### [TASK TO COMPLETE]
The expected output is an exact restatement of all the records.

Excerpts from a dataset

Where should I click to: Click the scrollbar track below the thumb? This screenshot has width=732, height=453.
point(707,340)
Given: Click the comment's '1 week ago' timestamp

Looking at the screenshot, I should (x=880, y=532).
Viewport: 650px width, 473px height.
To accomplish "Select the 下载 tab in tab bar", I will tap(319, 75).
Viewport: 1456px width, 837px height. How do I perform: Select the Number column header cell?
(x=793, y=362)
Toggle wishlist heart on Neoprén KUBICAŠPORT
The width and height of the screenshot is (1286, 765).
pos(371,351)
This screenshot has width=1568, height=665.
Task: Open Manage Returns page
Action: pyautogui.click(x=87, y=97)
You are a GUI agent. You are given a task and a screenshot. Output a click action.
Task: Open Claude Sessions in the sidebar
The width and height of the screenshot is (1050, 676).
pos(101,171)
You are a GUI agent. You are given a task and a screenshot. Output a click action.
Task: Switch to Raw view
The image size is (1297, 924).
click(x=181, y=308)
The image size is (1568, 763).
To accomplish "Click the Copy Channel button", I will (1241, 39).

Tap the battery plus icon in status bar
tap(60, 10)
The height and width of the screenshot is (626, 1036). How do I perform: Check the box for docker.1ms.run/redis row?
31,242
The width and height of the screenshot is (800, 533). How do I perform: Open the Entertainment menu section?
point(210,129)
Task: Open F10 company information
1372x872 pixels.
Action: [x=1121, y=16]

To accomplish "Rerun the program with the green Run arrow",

### [WRITTEN REPLY]
Where should I click to: Click the scrollbar track below the thumb? This screenshot has width=732, height=453.
point(707,340)
Given: Click the comment's '1 week ago' timestamp

Looking at the screenshot, I should (x=880, y=532).
Viewport: 650px width, 473px height.
To accomplish "Select the 下载 tab in tab bar", I will tap(319, 75).
Viewport: 1456px width, 837px height. How do I perform: Select the Number column header cell?
(x=793, y=362)
Toggle wishlist heart on Neoprén KUBICAŠPORT
The width and height of the screenshot is (1286, 765).
pos(371,351)
This screenshot has width=1568, height=665.
Task: Open Manage Returns page
Action: pyautogui.click(x=87, y=97)
You are a GUI agent. You are given a task and a screenshot. Output a click action.
Task: Open Claude Sessions in the sidebar
The width and height of the screenshot is (1050, 676).
pos(101,171)
You are a GUI agent. You are given a task and a screenshot. Output a click action.
Task: Switch to Raw view
The image size is (1297, 924).
click(x=181, y=308)
The image size is (1568, 763).
To accomplish "Click the Copy Channel button", I will (1241, 39).

Tap the battery plus icon in status bar
tap(60, 10)
The height and width of the screenshot is (626, 1036). How do I perform: Check the box for docker.1ms.run/redis row?
31,242
The width and height of the screenshot is (800, 533). How do I perform: Open the Entertainment menu section?
point(210,129)
Task: Open F10 company information
1372x872 pixels.
Action: [x=1121, y=16]

To accomplish "Rerun the program with the green Run arrow",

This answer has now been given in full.